*Aim:* Rewrite these lines with every "midpoint" switched to "center point", leaving everything else the same.

*Supplied material:*
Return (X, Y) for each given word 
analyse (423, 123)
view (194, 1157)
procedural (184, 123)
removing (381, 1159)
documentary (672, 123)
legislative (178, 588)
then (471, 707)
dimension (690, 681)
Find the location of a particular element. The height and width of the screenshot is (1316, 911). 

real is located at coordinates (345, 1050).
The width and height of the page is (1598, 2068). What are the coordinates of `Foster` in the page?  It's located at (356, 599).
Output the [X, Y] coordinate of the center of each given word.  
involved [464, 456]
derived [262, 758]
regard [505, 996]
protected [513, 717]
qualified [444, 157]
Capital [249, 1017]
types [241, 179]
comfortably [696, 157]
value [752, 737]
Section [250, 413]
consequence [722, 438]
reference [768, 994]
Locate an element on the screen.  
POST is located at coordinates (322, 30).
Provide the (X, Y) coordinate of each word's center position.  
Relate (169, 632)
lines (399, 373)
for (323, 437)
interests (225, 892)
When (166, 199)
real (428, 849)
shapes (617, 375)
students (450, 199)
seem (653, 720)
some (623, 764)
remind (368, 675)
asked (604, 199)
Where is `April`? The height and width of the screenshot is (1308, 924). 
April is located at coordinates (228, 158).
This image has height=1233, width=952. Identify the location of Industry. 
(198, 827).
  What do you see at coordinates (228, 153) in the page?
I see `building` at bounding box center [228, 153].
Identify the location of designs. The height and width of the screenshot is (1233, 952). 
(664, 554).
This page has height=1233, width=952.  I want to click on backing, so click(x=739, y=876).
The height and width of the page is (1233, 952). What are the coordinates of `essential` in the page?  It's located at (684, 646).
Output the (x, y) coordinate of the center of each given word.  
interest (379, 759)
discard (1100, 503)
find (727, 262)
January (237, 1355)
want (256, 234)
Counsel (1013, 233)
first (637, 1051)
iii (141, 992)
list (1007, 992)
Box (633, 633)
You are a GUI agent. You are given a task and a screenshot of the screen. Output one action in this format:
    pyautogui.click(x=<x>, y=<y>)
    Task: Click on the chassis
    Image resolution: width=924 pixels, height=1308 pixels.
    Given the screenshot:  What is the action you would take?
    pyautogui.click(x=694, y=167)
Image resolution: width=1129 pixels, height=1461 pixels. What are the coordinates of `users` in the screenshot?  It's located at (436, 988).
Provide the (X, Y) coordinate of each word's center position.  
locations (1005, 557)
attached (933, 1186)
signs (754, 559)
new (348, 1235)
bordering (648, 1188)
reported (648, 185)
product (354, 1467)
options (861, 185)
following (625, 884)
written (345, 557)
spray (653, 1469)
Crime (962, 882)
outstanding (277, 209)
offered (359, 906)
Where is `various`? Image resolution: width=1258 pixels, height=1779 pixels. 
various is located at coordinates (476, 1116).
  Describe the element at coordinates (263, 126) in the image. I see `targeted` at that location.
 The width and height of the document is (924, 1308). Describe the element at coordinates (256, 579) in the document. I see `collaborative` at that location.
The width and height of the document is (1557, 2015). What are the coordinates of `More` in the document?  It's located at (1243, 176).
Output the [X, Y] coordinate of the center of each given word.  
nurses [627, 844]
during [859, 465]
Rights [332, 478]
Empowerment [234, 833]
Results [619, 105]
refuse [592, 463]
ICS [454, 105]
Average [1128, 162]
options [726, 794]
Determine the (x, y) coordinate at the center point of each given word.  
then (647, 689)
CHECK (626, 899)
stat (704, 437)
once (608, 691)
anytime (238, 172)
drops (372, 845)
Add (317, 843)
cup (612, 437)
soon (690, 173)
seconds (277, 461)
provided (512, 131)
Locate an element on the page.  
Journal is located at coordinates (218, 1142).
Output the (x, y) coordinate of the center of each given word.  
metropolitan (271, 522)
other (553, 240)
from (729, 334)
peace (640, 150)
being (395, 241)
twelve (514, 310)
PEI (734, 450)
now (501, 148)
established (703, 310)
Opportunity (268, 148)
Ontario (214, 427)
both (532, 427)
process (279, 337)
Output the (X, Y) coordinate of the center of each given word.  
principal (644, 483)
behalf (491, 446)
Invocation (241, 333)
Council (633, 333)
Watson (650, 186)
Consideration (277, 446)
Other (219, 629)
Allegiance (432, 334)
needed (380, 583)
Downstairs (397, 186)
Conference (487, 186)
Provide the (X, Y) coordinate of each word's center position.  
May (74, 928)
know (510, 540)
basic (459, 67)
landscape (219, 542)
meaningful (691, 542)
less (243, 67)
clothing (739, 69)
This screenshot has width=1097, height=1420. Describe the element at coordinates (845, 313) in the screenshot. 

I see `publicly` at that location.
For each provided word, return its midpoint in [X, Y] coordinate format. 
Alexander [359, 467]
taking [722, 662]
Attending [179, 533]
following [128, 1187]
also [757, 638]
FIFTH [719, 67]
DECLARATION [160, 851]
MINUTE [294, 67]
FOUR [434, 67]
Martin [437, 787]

*Answer for this exercise:*
Return (X, Y) for each given word 
analyse (423, 123)
view (194, 1157)
procedural (184, 123)
removing (381, 1159)
documentary (672, 123)
legislative (178, 588)
then (471, 707)
dimension (690, 681)
Find the location of a particular element. The height and width of the screenshot is (1316, 911). 

real is located at coordinates (345, 1050).
The width and height of the page is (1598, 2068). What are the coordinates of `Foster` in the page?  It's located at (356, 599).
Output the [X, Y] coordinate of the center of each given word.  
involved [464, 456]
derived [262, 758]
regard [505, 996]
protected [513, 717]
qualified [444, 157]
Capital [249, 1017]
types [241, 179]
comfortably [696, 157]
value [752, 737]
Section [250, 413]
consequence [722, 438]
reference [768, 994]
Locate an element on the screen.  
POST is located at coordinates (322, 30).
Provide the (X, Y) coordinate of each word's center position.  
Relate (169, 632)
lines (399, 373)
for (323, 437)
interests (225, 892)
When (166, 199)
real (428, 849)
shapes (617, 375)
students (450, 199)
seem (653, 720)
some (623, 764)
remind (368, 675)
asked (604, 199)
Where is `April`? The height and width of the screenshot is (1308, 924). 
April is located at coordinates (228, 158).
This image has height=1233, width=952. Identify the location of Industry. 
(198, 827).
  What do you see at coordinates (228, 153) in the page?
I see `building` at bounding box center [228, 153].
Identify the location of designs. The height and width of the screenshot is (1233, 952). 
(664, 554).
This page has height=1233, width=952.  I want to click on backing, so click(x=739, y=876).
The height and width of the page is (1233, 952). What are the coordinates of `essential` in the page?  It's located at (684, 646).
Output the (x, y) coordinate of the center of each given word.  
interest (379, 759)
discard (1100, 503)
find (727, 262)
January (237, 1355)
want (256, 234)
Counsel (1013, 233)
first (637, 1051)
iii (141, 992)
list (1007, 992)
Box (633, 633)
You are a GUI agent. You are given a task and a screenshot of the screen. Output one action in this format:
    pyautogui.click(x=<x>, y=<y>)
    Task: Click on the chassis
    Image resolution: width=924 pixels, height=1308 pixels.
    Given the screenshot:  What is the action you would take?
    pyautogui.click(x=694, y=167)
Image resolution: width=1129 pixels, height=1461 pixels. What are the coordinates of `users` in the screenshot?  It's located at (436, 988).
Provide the (X, Y) coordinate of each word's center position.  
locations (1005, 557)
attached (933, 1186)
signs (754, 559)
new (348, 1235)
bordering (648, 1188)
reported (648, 185)
product (354, 1467)
options (861, 185)
following (625, 884)
written (345, 557)
spray (653, 1469)
Crime (962, 882)
outstanding (277, 209)
offered (359, 906)
Where is `various`? Image resolution: width=1258 pixels, height=1779 pixels. 
various is located at coordinates (476, 1116).
  Describe the element at coordinates (263, 126) in the image. I see `targeted` at that location.
 The width and height of the document is (924, 1308). Describe the element at coordinates (256, 579) in the document. I see `collaborative` at that location.
The width and height of the document is (1557, 2015). What are the coordinates of `More` in the document?  It's located at (1243, 176).
Output the [X, Y] coordinate of the center of each given word.  
nurses [627, 844]
during [859, 465]
Rights [332, 478]
Empowerment [234, 833]
Results [619, 105]
refuse [592, 463]
ICS [454, 105]
Average [1128, 162]
options [726, 794]
Determine the (x, y) coordinate at the center point of each given word.  
then (647, 689)
CHECK (626, 899)
stat (704, 437)
once (608, 691)
anytime (238, 172)
drops (372, 845)
Add (317, 843)
cup (612, 437)
soon (690, 173)
seconds (277, 461)
provided (512, 131)
Locate an element on the page.  
Journal is located at coordinates (218, 1142).
Output the (x, y) coordinate of the center of each given word.  
metropolitan (271, 522)
other (553, 240)
from (729, 334)
peace (640, 150)
being (395, 241)
twelve (514, 310)
PEI (734, 450)
now (501, 148)
established (703, 310)
Opportunity (268, 148)
Ontario (214, 427)
both (532, 427)
process (279, 337)
Output the (X, Y) coordinate of the center of each given word.  
principal (644, 483)
behalf (491, 446)
Invocation (241, 333)
Council (633, 333)
Watson (650, 186)
Consideration (277, 446)
Other (219, 629)
Allegiance (432, 334)
needed (380, 583)
Downstairs (397, 186)
Conference (487, 186)
Provide the (X, Y) coordinate of each word's center position.  
May (74, 928)
know (510, 540)
basic (459, 67)
landscape (219, 542)
meaningful (691, 542)
less (243, 67)
clothing (739, 69)
This screenshot has width=1097, height=1420. Describe the element at coordinates (845, 313) in the screenshot. 

I see `publicly` at that location.
For each provided word, return its center point in [X, Y] coordinate format. 
Alexander [359, 467]
taking [722, 662]
Attending [179, 533]
following [128, 1187]
also [757, 638]
FIFTH [719, 67]
DECLARATION [160, 851]
MINUTE [294, 67]
FOUR [434, 67]
Martin [437, 787]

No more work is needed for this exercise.